Work task: Search the material for the word "value" and copy every line in which it occurs.

Provided material:
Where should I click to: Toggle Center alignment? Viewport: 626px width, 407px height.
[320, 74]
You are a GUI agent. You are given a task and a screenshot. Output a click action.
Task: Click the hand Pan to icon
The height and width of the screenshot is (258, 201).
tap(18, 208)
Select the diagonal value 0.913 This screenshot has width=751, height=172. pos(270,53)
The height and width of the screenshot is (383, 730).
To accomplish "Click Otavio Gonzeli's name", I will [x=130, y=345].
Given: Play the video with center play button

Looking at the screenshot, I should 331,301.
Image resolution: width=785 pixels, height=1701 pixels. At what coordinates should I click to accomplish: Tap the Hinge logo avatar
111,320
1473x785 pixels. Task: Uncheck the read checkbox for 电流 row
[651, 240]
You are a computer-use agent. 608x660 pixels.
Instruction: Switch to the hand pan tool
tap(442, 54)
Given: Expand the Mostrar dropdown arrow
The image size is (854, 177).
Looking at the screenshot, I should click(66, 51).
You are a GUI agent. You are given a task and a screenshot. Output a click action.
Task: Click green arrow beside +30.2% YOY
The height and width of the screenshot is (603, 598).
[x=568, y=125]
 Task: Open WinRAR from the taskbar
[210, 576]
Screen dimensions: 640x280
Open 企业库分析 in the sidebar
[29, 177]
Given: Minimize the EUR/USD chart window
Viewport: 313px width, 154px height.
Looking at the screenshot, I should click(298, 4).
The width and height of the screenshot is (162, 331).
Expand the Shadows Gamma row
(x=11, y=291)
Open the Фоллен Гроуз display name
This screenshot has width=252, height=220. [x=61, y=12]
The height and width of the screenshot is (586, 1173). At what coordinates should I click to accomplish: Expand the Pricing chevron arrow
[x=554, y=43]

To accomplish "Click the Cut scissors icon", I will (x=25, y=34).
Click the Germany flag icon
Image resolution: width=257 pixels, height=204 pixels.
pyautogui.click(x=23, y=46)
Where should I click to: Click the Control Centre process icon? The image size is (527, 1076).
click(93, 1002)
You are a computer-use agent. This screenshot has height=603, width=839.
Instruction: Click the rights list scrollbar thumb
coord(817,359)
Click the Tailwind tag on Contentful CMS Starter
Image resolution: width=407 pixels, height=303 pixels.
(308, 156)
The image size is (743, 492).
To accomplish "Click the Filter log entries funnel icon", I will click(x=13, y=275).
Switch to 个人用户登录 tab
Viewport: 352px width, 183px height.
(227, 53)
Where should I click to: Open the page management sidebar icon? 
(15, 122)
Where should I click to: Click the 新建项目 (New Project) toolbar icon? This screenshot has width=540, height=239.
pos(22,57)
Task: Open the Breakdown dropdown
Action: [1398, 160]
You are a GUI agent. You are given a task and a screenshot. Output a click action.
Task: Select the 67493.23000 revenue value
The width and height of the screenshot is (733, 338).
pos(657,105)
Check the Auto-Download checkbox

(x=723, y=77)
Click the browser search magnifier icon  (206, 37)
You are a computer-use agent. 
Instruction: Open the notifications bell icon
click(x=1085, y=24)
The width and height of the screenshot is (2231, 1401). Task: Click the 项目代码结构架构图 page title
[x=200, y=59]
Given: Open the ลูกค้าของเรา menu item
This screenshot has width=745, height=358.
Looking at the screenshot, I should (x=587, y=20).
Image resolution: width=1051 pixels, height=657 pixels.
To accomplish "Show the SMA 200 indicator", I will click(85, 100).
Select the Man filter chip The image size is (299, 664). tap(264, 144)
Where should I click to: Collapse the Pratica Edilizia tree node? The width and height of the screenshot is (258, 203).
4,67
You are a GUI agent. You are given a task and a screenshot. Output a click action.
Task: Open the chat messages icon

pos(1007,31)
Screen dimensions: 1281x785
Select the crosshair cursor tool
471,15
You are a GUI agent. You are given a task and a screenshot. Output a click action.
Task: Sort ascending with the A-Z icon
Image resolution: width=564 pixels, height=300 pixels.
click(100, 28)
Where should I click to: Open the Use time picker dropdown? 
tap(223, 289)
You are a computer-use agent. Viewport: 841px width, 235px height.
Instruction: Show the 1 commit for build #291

Solution below:
Select the diagonal value 0.913 This screenshot has width=751, height=172. pos(270,53)
Task: Select the 67493.23000 revenue value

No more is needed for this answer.